- [KUTIPAN TERPILIH]:
********
Maka dengan kesimpulan tersebut, dan sesuai dengan pengertian Perusahaan Alih Daya yang diuraikan sebelumnya, serta Lampiran II PP No. 5 tahun 2021, maka:
- Persyaratan pendirian Perusahaan Alih Daya ialah:
- Didirikan dalam bentuk “Perseroan Terbatas” (PT) dengan KBLI 78300;
- NIB;
- Kewajiban setelah pendirian Perusahaan Alih Daya ialah:
- Menerapkan Standar Keselamatan dan Kesehatan Kerja Lingkungan Kerja (K3L);
- Menjalankan kegiatan usaha paling lambat 1 tahun setelah NIB diterbitkan;
- Mendaftarkan Perjanjian Alih Daya kepada Dinas Tenaga Kerja;
- Melaporkan Perubahan Data Perusahaan (Jika terjadi perubahan).
Perlu dicatat bahwa, “Persyaratan Dasar” untuk perizinan berusaha berupa Izin Lokasi, Izin Lingkungan, PBG, dan SLF, akan diminta dilampirkan dalam proses pengajuan NIB.
KETENTUAN OPERASIONAL PERUSAHAAN OUTRSOURCING
Hubungan Kerja
Hubungan kerja antara Karyawan Perusahaan Alih Daya dengan Perusahaan Alih Daya itu sendiri hampir seluruhnya sama dengan hubungan kerja antara Perusahaan dan Karyawan pada umumnya, hanya saja ada beberapa karakteristik khusus yang membedakannya, yakni:[9]
- Perjanjian Kerja (baik PKWT ataupun PKWTT) wajib dibuat secara tertulis;
- Jika Perjanjian kerjanya dalam bentuk PKWT maka wajib dicantumkan “ketentuan pengalihan pelindungan hak-hak bagi Karyawan apabila terjadi pergantian perusahaan alih daya dan sepanjang objek pekerjaannya tetap ada”;
Upah
Tidak ada perbedaan dalam ketentuan upah antara Perusahaan Alih Daya dengan perusahaan lainnya selain Perusahaan Alih Daya.
********
- [DATA TERCATAT]:
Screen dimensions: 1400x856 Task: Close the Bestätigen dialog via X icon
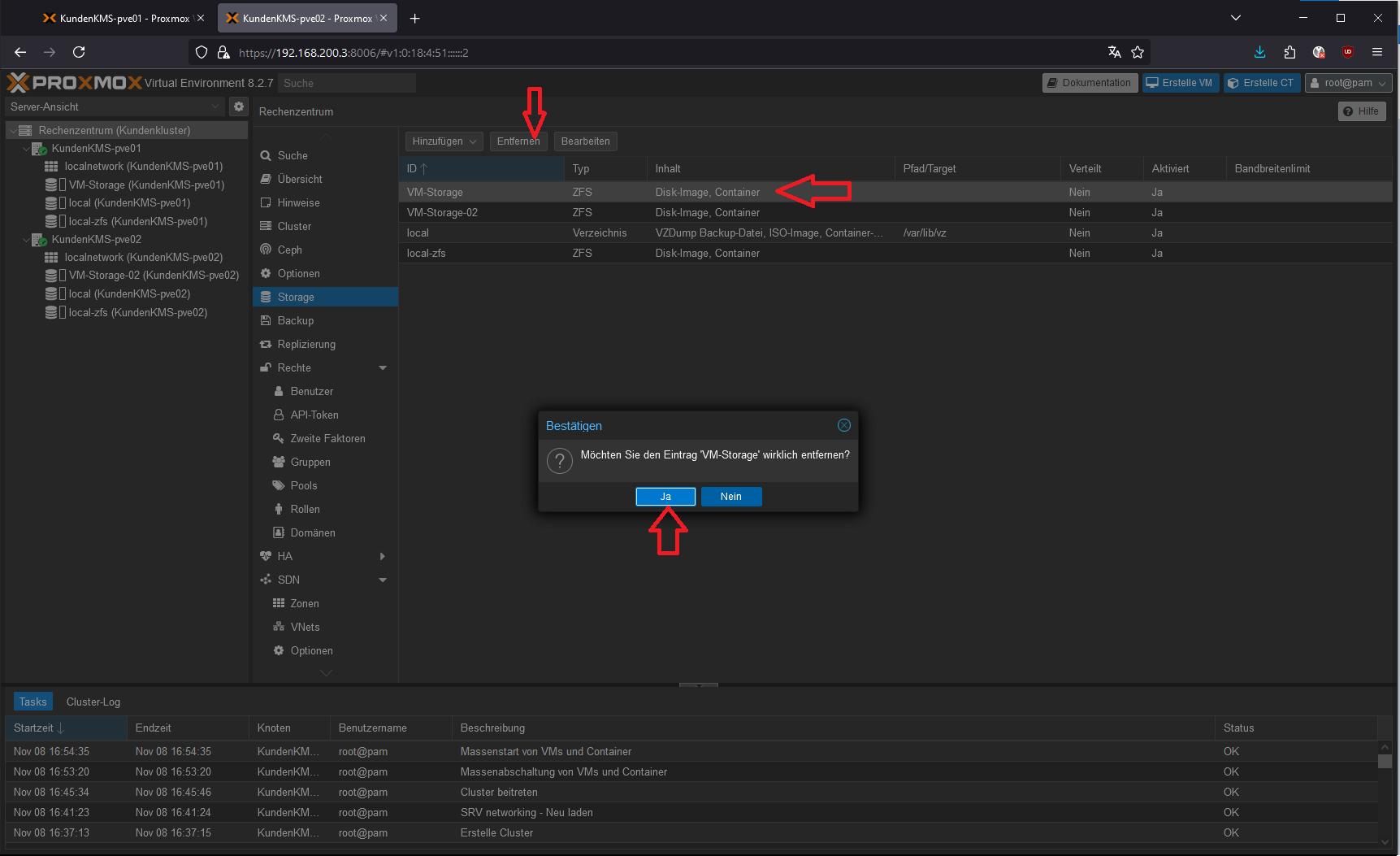click(843, 425)

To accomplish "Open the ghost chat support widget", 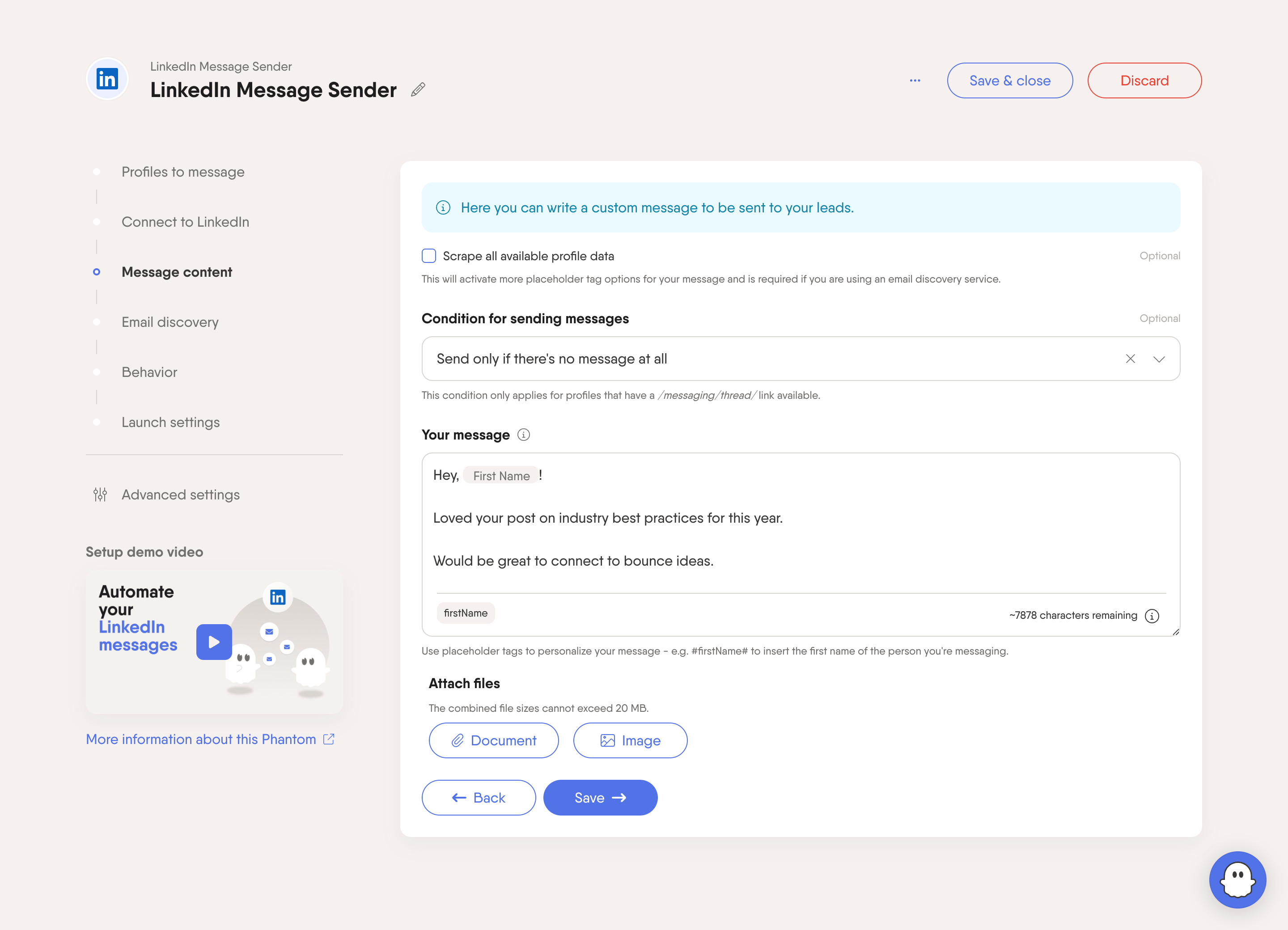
********
- [PERSYARATAN]: Lanjutkan teks tentang ketentuan perusahaan alih daya, mulai setelah kalimat terakhirnya.

- [JAWABAN BERIKUT]:
Batasan Tanggung Jawab
Sebelum Omnibus Law berlaku, terdapat ketentuan bahwa jika syarat-syarat hubungan kerja antara Karyawan dengan Perusahaan Alih Daya tidak sesuai dengan Peraturan Perundang-Undangan, maka Karyawan tersebut akan menjadi karyawan dari Perusahaan yang menggunakan jasa tenaga kerja tersebut (User).[10] Akan tetapi setelah Omnibus Law berlaku, ketentuan tersebut diubah sehingga tanggung jawabnya tetap ada pada Perusahaan Alih Daya.
Hal ini dikarenakan perubahan konsep dasar, yang sebelumnya antara 3 pihak (karyawan, Perusahaan Alih Daya, dan User) merupakan rangkaian hubungan kerja dalam satu kesatuan, namun setelah Omnibus Law berlaku maka hubungan antara Perusahaan Alih Daya dengan User dianggap sebagai hubungan bisnis, sedangkan hubungan ketenagakerjaan hanya antara Perusahaan Alih Daya dengan Karyawannya.[11]
SANKSI
Sebagaimana yang disebutkan sebelumnya bahwa untuk Perusahaan Alih Daya, terdapat “Syarat Pendirian” dan “Kewajiban Setelah Pendirian”. Dalam hal adanya pelanggaran terhadap masing-masing dan/atau kedua hal tersebut, maka Perusahaan Alih Daya dapat dikenakan sanksi Administratif, dengan uraian ketentuan sebagai berikut:
Jika suatu perusahaan melakukan kegiatan usaha alih daya yang melanggar kewajiban Perizinan Berusaha (NIB sebagai Perusahaan Alih Daya) dikenakan sanksi administratif berupa: a. peringatan tertulis; dan/atau b. penghentian sementara kegiatan usaha.[12] Pengenaan sanksi tersebut dilakukan oleh Pengawas Ketenagakerjaan tingkat provinsi.[13]
Jika suatu perusahaan, menjalankan kegiatan usaha sebagai “Perusahaan Alih Daya” namun tidak melaksanakan kewajiban dan/ atau persyaratan Perizinan Berusaha dan standar pelaksanaan kegiatan usaha dikenai sanksi administratif berupa: a. peringatan tertulis; b. penghentian sementarakegiatan.[14]
[1] Pasal 1 Angka 14 PP No. 35 Tahun 2021 tentang Perjanjian Kerja Waktu Tertentu, Alih Daya, Waktu Kerja Dan Waktu Istirahat, Dan Pemutusan Hubungan Kerja.
[2] Peraturan Badan Pusat Statistik No. 2 Tahun 2020 tentang Klasifikasi Baku Lapangan Usaha Indonesia.
[3] Pasal 164 (1) PP No. 5 Tahun 2021.
[4] Lampiran 1 PP No. 5 Tahun 2021 tentang Penyelenggaraan Perizinan Berusaha Berbasis Risiko.
[5] Ibid.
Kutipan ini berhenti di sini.